Sim, a morre de Eddie é gratuita; e sim, isso me irrita muito como um fã. Ao mesmo tempo, honestamente eu não acho que o fandom, veria as qualidades de Eddie se não fosse a morte dele. Series e filmes tem uma quantidade de personagens com o tipo de heroísmo sem fama de Eddie. Gente que abriga, defende, incentiva, guia – e faz isso tão bem que são deixados de lado muitas vezes. Não creio que o papel fundamental de Eddie garantindo alento e uma sociabilidade segura para os dissidentes da escola seria valorizado do mesmo jeito se ele não tivesse morrido. E digo isso porque outro personagem da história vem sendo ignorado a muito tempo com qualidades parecidas:  Murray. Águia careca. O estranho solteirão que ajudou Nancy a fazer alguma justiça a Barb. Que foi instrumental no fechamento do portal. Que entrou na cortina de ferro (!!!!!!) Para ajudar Joyce e Hopper. E que, claro, não gera engajamento nenhum nas redes sociais.
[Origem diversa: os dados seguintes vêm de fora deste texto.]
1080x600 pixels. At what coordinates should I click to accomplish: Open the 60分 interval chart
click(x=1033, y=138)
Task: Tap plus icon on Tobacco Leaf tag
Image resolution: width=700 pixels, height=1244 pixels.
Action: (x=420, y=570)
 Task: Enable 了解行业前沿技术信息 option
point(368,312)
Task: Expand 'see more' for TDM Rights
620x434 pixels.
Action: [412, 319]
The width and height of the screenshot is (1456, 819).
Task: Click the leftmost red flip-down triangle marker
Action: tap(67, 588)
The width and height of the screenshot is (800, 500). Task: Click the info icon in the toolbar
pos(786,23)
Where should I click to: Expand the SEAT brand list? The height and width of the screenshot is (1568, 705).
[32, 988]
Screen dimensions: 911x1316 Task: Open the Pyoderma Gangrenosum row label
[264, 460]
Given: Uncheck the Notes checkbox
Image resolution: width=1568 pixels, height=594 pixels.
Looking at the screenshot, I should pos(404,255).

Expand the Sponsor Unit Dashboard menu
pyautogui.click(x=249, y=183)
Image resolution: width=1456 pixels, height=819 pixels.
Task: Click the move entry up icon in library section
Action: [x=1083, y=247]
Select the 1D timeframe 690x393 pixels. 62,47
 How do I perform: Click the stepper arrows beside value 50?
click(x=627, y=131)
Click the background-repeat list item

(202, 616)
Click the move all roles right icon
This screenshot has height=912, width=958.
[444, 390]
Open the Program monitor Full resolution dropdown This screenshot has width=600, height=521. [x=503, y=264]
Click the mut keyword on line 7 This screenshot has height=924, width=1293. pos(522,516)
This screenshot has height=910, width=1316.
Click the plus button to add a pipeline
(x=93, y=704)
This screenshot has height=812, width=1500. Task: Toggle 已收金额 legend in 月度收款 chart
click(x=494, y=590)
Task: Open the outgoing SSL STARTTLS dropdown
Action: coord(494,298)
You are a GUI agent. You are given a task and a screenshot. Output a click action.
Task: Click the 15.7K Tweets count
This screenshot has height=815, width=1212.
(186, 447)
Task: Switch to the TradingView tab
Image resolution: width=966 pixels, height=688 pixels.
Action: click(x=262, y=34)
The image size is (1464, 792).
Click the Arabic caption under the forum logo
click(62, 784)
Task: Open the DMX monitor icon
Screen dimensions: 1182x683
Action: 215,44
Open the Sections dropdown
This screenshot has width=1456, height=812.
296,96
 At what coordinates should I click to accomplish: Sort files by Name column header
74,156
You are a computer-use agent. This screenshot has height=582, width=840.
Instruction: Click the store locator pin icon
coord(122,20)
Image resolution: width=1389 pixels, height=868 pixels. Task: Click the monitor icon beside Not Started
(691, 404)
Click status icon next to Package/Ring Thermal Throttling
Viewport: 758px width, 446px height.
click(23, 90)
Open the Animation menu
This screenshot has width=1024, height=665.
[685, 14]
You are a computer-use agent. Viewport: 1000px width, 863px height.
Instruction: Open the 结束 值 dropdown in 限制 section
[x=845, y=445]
Acho que isso é comum em pessoas que propiciam espaços seguros. Suas qualidades só aparecem na medida em que são perdidas. Só valorizaremos Murray, como Eddie, quando ele morrer. Aí sim o grupo vai notar a profunda lealdade dele com cada integrante, de Johnathan “my duuuuude” a Jim Hopper. E, mesmo assim, duvido que os fãs zenials se aborreçam muito com a morte de um careca de meia idade.

O caso de Lucas é ilustrativo da atitude de uma parte das minorias com estes espaços de segurança. Inseguro, ele procura qualquer oportunidade para se tornar parte da norma. Quando pode, se une ao clube de basquete, e seus amigos do Hellfire se tornam pura e simples weirdos. E, infelizmente, os Lucas são mais comuns do que os Dustins e Mikes.

Sou casado com uma pessoa que propicia estes espaços. A quantidade de vezes em que as pessoas simplesmente deixaram de lado o projeto dele em busca de novos espaços é enorme. E isso é normal; desagradável e desencorajador, mas normal. Pior é sair falando mal, com críticas de que estes espaços “são pequenos, inúteis e não ajudam a lutar contra a LGBTfobia”.

Então, para o fandom, acho que a lição é outra. Valorize os seus espaços seguros e quem te ajudou e ajuda com isso agora. Todos são heroicos. Nem todos são heróis como Eddie Munson, porque nem todas as histórias viram séries da Netflix. O mundo primário ainda está aqui: precisamos de vocês.


[i] RUBIN, Gayle. Pensando o sexo. In:_____. Políticas do Sexo. São Paulo: Ubu, 2017, p. 109.